◆ TEXT:
++++

A study reported in Nature has borrowed methods from evolutionary biology to trace the development of grammar in several language families.

The results suggest that features shared across language families evolved independently in each lineage.

The authors say cultural evolution, not the brain, drives language development.

At the heart of both studies is a method based on what are known as phylogenetic studies.

Lead author Michael Dunn, an evolutionary linguist at the Max Planck Institute for Psycholinguistics in the Netherlands, said the approach is akin to the study of pea plants by Gregor Mendel, which ultimately led to the idea of heritability of traits.

"By looking at variation amongst the descendant plants and knowing how they were related to each other, [Mendel] could work out the mechanisms that must govern that variation," Dr Dunn explained to BBC News.

"He inferred the existence of some kind of information transfer just from knowing family trees and observing variation, and that's exactly the same thing we're doing."

Family trees

Modern phylogenetics studies look at variations in animals that are known to be related, and from those can work out when specific structures evolved.

For their studies, the team studied the characteristics of word order in four language families: Indo-European, Uto-Aztec, Bantu and Austronesian.

They considered whether what we call prepositions occur before or after a noun ("in the boat" versus "the boat in") and how the word order of subject and object work out in either case ("I put the dog in the boat" versus "I the dog put the canoe in").

The method starts by making use of well-established linguistic data on words and grammar within these language families, and building "family trees" of those languages.

"Once we have those trees we look at distribution of these different word order features over the descendant languages, and build evolutionary models for what's most likely to produce the diversity that we observe in the world," Dr Dunn said.

Pea plants in a greenhouse The methods use inference in a similar way to Mendel's studies of pea plants

The models revealed that while different language structures in the family tree could be seen to evolve along the branches, just how and when they evolved depended on which branch they were on.

"We show that each of these language families evolves according to its own set of rules, not according to a universal set of rules," Dr Dunn explained.

++++

◆ INFORMATION PROVIDED:
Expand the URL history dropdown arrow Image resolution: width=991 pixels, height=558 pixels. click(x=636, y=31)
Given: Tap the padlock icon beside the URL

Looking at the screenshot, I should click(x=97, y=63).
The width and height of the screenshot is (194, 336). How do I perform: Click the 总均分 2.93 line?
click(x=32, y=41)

++++

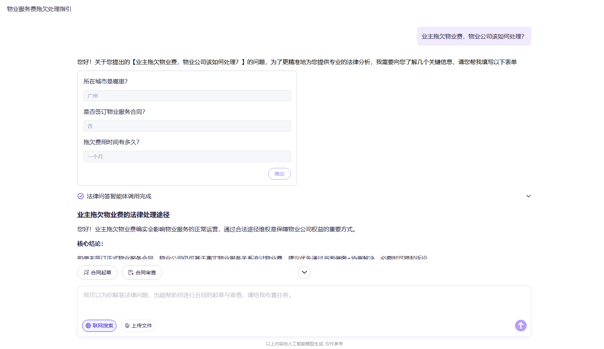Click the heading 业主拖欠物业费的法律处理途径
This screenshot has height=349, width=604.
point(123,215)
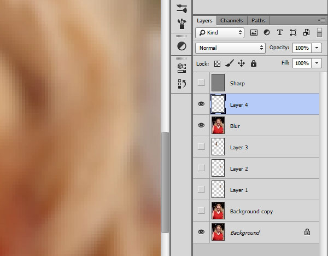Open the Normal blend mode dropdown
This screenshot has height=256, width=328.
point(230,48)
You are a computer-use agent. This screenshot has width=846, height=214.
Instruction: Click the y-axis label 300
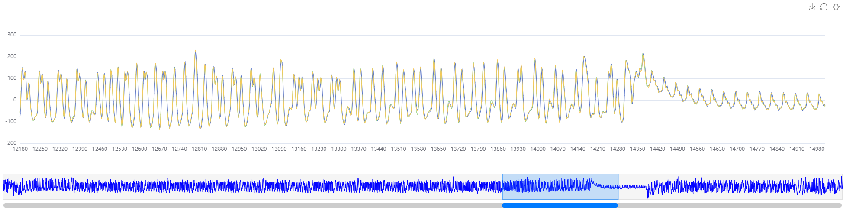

++++

◆ TASK REQUIREMENTS:
a – Answer these questions about the article on how grammar evolved:
(i) Which four language families did the team examine?
(ii) At which institution does Michael Dunn work?
(iii) According to the authors, what drives language development?
b – Write a continuation of the article on how grammar evolved, beginning after its last sentence.

◆ ANSWER LIST:
a –
(i) Indo-European, Uto-Aztec, Bantu and Austronesian.
(ii) The Max Planck Institute for Psycholinguistics in the Netherlands.
(iii) Cultural evolution, not the brain.

b –
"That is inconsistent with the dominant 'universality theories' of grammar; it suggests rather that language is part of not a specialised module distinct from the rest of cognition, but more part of broad human cognitive skills."

The paper asserts instead that "cultural evolution is the primary factor that determines linguistic structure, with the current state of a linguistic system shaping and constraining future states".

However, co-author and evolutionary biologist Russell Gray of the University of Auckland stressed that the team was not pitting biology against culture in a mutually exclusive way.

"We're not saying that biology is irrelevant - of course it's not," Professor Gray told BBC News.

"But the clumsy argument about an innate structure of the human mind imposing these kind of 'universals' that we've seen in cognitive science for such a long time just isn't tenable."

Steven Pinker, a cognitive scientist at Harvard University, called the work "an important and welcome study".

However, Professor Pinker told BBC News that the finer details of the method need bearing out in order to more fully support their hypothesis that cultural boundaries drive the development of language more than biological limitations do.

"The [authors] suggest that the human mind has a tendency to generalise orderings across phrases of different types, which would not occur if the mind generated every phrase type with a unique and isolated rule.

"The tendency may be partial, and it may be elaborated in different ways in differently language families, but it needs an explanation in terms of the working of the mind of language speakers."